Ceph Watch/Notify Mechanism

November 4, 2015

Author：Eric
Source：http://blog.wjin.org/posts/ceph-watchnotify-mechanism.html
Declaration: this work is licensed under a Creative Commons Attribution-NonCommercial 4.0 International License.

Overview

ceph中，有一个比较重要的watch/notify机制(粒度是object)，它用来在不同客户端之间进行通信，使得各客户端之间的状态保持一致，并且新功能librbd exclusive lock也是基于它来实现的。

在块存储中，如果image的元数据发生变化(header object发生变化)，需要通知当前所有的客户端，这是怎么做到的呢？

客户端打开image的时候，如果不是只读，就会通过ImageWatcher类接口，注册一个watch在header object上，以后header object修改的事件发生，自己就会收到通知。

librbd API 并没有watch这样的接口，用户使用块存储API并不需要关心这个细节，当使用librados的API时，如果需要，可以注册一些watch。
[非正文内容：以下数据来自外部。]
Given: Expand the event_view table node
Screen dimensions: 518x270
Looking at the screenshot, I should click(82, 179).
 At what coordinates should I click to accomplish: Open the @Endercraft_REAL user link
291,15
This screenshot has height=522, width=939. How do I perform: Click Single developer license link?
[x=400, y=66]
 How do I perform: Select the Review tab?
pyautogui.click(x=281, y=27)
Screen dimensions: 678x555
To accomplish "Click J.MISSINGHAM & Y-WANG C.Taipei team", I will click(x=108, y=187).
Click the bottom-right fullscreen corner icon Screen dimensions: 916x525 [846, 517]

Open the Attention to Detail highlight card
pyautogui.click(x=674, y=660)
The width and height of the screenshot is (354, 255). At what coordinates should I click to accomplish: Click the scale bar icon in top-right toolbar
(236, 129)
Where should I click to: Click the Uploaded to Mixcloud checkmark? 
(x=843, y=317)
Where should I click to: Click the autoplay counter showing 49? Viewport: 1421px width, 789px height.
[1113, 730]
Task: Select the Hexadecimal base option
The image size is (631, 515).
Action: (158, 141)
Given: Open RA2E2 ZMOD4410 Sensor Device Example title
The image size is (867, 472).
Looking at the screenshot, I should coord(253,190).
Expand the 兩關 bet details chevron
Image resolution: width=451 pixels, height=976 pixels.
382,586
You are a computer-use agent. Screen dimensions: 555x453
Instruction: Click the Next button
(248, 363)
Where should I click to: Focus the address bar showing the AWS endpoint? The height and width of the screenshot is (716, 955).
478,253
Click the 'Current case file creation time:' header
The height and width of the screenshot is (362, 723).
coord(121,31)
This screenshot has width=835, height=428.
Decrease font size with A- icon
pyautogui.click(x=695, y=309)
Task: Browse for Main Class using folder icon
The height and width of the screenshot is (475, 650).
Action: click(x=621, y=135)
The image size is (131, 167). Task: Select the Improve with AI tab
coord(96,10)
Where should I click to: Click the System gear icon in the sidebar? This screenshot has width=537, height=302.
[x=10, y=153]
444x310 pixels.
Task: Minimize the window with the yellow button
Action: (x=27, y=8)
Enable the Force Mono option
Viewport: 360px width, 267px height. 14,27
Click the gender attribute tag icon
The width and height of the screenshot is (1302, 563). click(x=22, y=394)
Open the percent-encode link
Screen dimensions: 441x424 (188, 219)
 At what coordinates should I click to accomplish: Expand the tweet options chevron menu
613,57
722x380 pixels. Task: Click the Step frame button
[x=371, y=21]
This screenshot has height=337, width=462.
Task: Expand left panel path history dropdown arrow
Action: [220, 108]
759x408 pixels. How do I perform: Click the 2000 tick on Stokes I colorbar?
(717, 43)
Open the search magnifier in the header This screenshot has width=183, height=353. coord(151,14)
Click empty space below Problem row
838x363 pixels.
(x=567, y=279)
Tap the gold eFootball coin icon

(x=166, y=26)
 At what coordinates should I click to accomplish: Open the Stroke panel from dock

这里以打开一个image为例子来说明：

Watch

librbd level

客户端要读写某个image，首先得open：

  int RBD::open(IoCtx& io_ctx, Image& image, const char *name,
		const char *snap_name)
  {
    ImageCtx *ictx = new ImageCtx(name, "", snap_name, io_ctx, false); // 最后一个false表示不是read_only，这样才会注册watch
    tracepoint(librbd, open_image_enter, ictx, ictx->name.c_str(), ictx->id.c_str(), ictx->snap_name.c_str(), ictx->read_only);

    int r = librbd::open_image(ictx); // 调用internal.cc
    if (r < 0) {
      tracepoint(librbd, open_image_exit, r);
      return r;
    }

    image.ctx = (image_ctx_t) ictx;
    tracepoint(librbd, open_image_exit, 0);
    return 0;
  }

仍然是调用internal.cc的代码：

  int open_image(ImageCtx *ictx)
  {
    int r = ictx->init(); // 读取metadata初始化image信息
    if (r < 0)
      goto err_close;

    if (!ictx->read_only) { // 非只读
      r = ictx->register_watch(); // 将客户端自己注册为watcher
      if (r < 0) {
		lderr(ictx->cct) << "error registering a watch: " << cpp_strerror(r)
			 << dendl;
		goto err_close;
      }
    }

    {
      RWLock::RLocker owner_locker(ictx->owner_lock);
      r = ictx_refresh(ictx); // 刷新
    }
    if (r < 0)
      goto err_close;

    if ((r = _snap_set(ictx, ictx->snap_name.c_str())) < 0)
      goto err_close;

    return 0;

  err_close:
    close_image(ictx);
    return r;
  }

注册的过程，是通过ImageWatcher类调用librados API 完成：

// 只会注册一次，watch一直存在
int ImageCtx::register_watch() {
    assert(image_watcher == NULL);
    image_watcher = new ImageWatcher(*this);
    return image_watcher->register_watch(); // 通过ImageWatcher管理类注册
}

int ImageWatcher::register_watch() {
  RWLock::WLocker l(m_watch_lock);
  assert(m_watch_state == WATCH_STATE_UNREGISTERED);
  int r = m_image_ctx.md_ctx.watch2(m_image_ctx.header_oid, // 注意是header_oid
				    &m_watch_handle, // handle会被初始化为linger op的地址，以后收到notify的时候用以区分是哪个op，进而区分是哪个watch（可能会注册多个watch)
				    &m_watch_ctx); // 以后收到notify的时候调用这个callback，对notify消息进行处理
  if (r < 0) {
    return r;
  }

  m_watch_state = WATCH_STATE_REGISTERED; // 修改状态
  return 0;
}

librados level

注册操作，对后端rados集群来说，是一个OP操作，所以也会通过objecter封装，然后以消息的方式发送到后端集群。其次，它还是一个写操作，因为要将watch的客户端信息存在磁盘上，这样OSD重启后仍然知道有哪些watch存在。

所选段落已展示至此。